The Phase I immunotherapy trial is for those ages 18 and older with metastatic solid tumors that have not responded to standard treatments. The treatment injects an oncolytic (cancer-destroying) virus—vesicular stomatitis virus (VSV)—into the tumor. The virus is engineered to grow in cancer cells, destroy these tumors, and then spread to other cancer sites. During this process, it recruits the immune system to the area with the goal of triggering an immune response.
The virus, commonly known as VSV, can infect cattle, but it rarely causes serious infections in humans.
The virus is genetically altered by adding two genes. The first gene is a human interferon beta gene, which is a natural anti-viral protein. This protects the normal, healthy cells from being infected, while still allowing the virus to work against cancer cells.
The second gene makes the NIS protein found in the thyroid gland, which allows the researchers to track the virus as it spreads to tumor sites. Vyriad, a biopharmaceutical company in Rochester, Minnesota, developed this technology and is led by Stephen Russell, M.D., Ph.D., a professor of molecular medicine at the Mayo Clinic and an expert in oncolytic virus therapy.
"Oncolytic viruses are the next wave of promising cancer immunotherapy treatments," says Dr. Steven Powell, a medical oncologist with the Sanford Cancer Center in Sioux Falls, S.D., who collaborated with Vyriad on the development of this clinical trial. "We are very excited about using VSV as researchers have seen promising results using other similar viruses, such as the polio virus, in early clinical trials."

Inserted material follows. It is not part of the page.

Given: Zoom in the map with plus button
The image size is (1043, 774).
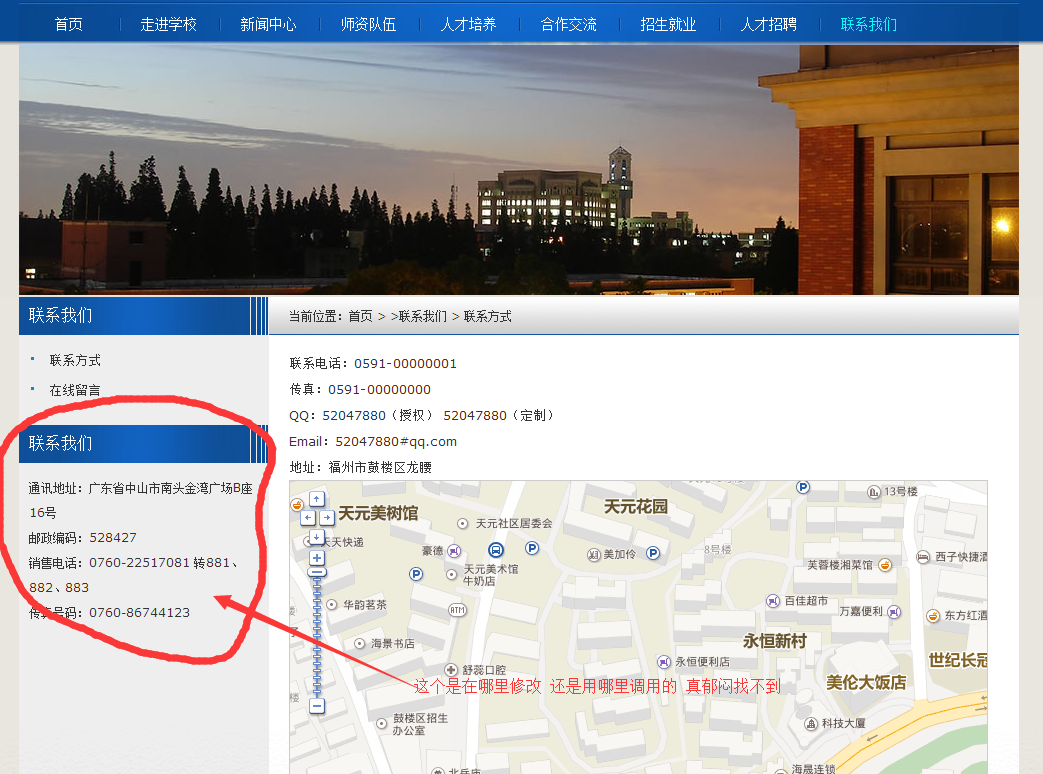Looking at the screenshot, I should tap(317, 557).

Dr. Shannon Peck, an interventional radiologist at Sanford with experience in interventional therapeutics, oversees the viral injection procedures. Enrollees in the trial are given a one-time injection and then are followed for 43 days to evaluate for safety and clinical benefit. To ensure safety during this period, other anti-cancer therapies cannot be used. However, after this 43-day period, chemotherapy, immunotherapy or targeted therapy can be restarted.